During the turbulent years of Arab-Israeli history, Abdel Rahman said in a recent interview, he oversaw a shift from total lack of recognition to gradual acceptance of Palestinian rights.

"We have come a long way from total negation to full acceptance of Palestinian people and their right to a state," he said, mentioning the expulsion of the late leader Yasser Arafat and his fighters from Lebanon in 1983 and the historic handshake between Arafat and former Israeli prime minister Yitzhak Rabin on the White House lawn 10 years later.

Abdel Rahman said he was looking forward to his new posting because of Morocco's role in Middle East peacemaking and because King Mohammed VI heads the Jerusalem Committee in the Islamic Organization Conference.

Asked to comment on the destruction of synagogues and greenhouses left in Gaza after the recent pullout of Israeli settlers, he said: "It is very regrettable but symptomatic of the chaos that engulfed Gaza in the last five years. What we inherited cannot be remedied overnight."

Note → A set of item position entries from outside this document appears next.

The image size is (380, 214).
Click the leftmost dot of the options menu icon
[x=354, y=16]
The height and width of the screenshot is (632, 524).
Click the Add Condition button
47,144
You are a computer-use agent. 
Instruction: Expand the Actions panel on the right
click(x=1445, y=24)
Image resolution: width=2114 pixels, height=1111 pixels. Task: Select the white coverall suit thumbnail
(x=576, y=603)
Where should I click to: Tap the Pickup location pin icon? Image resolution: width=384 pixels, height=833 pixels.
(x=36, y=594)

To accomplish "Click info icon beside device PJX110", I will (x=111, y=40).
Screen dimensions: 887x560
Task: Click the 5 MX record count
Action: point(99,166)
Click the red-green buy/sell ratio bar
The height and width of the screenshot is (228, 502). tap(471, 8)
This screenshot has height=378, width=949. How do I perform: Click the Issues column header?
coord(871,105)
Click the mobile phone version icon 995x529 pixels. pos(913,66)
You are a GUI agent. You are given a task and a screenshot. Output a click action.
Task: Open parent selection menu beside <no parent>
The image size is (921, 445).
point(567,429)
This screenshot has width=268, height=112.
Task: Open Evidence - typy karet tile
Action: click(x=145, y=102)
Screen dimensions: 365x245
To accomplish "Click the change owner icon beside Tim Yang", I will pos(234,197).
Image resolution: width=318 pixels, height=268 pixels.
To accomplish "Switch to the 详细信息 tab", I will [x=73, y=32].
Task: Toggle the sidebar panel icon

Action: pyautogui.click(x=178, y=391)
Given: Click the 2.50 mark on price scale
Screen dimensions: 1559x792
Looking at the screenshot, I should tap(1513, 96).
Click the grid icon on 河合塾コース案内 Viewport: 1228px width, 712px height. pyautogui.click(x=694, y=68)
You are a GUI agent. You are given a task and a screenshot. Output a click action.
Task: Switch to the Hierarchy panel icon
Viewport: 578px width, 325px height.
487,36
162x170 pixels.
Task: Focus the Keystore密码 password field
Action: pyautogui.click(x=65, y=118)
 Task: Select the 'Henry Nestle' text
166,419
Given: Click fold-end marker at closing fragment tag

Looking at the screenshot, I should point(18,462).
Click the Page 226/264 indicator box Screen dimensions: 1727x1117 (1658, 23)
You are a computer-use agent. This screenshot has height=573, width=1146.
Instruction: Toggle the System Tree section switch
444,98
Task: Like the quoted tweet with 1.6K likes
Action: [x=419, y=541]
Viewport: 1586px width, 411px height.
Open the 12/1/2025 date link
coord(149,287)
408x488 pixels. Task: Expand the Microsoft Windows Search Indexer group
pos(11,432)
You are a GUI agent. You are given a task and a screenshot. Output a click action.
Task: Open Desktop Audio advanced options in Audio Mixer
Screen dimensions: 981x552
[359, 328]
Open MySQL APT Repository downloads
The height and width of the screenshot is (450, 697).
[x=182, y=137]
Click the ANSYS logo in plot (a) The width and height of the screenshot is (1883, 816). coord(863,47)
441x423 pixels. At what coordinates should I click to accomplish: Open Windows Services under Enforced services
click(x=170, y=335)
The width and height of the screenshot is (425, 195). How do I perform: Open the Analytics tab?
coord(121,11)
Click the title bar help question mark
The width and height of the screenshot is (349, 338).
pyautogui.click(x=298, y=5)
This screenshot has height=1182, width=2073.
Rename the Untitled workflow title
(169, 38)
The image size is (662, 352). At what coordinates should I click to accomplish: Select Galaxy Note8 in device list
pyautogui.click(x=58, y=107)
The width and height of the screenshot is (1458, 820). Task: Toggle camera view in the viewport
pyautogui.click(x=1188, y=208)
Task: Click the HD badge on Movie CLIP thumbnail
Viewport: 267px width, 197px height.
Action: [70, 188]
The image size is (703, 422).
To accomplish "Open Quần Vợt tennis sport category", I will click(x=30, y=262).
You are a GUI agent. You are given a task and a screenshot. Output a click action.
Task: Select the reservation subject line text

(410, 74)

Abdel Rahman said the Israelis "destroyed everything" when they pulled out but left the synagogues, knowing the Palestinian Authority could not protect them.

"This does not make it acceptable. We should, and I do, respect all houses of worship," he said. "It was also stupid to destroy and loot greenhouses, but look at this in the context of past years."

Sri Lankan to Vie for Top U.N. Spot

Times have changed since Sri Lankan President J.R. Jayewardene came to the White House in the 1980s, bringing a baby elephant as a gift to President Ronald Reagan. Now Sri Lanka is getting ready for the world stage in different ways. Jayantha Dhanapala, Colombo's former envoy to Washington and an expert on nonproliferation, is vying for the job of U.N. secretary general after Kofi Annan steps down at the end of next year.

Dhanapala is a senior adviser to the current Sri Lankan president and coordinator of the peace process with the Tamil Tiger insurgents. He was in Washington and in New York last week to confer with former colleagues including Annan, who handpicked him to reestablish the Department of Disarmament in 1998 and serve as U.N. undersecretary general until 2003.

In an interview, Dhanapala said it was Asia's turn to assume the top leadership of the United Nations, a post no Asian had held since the 1960s.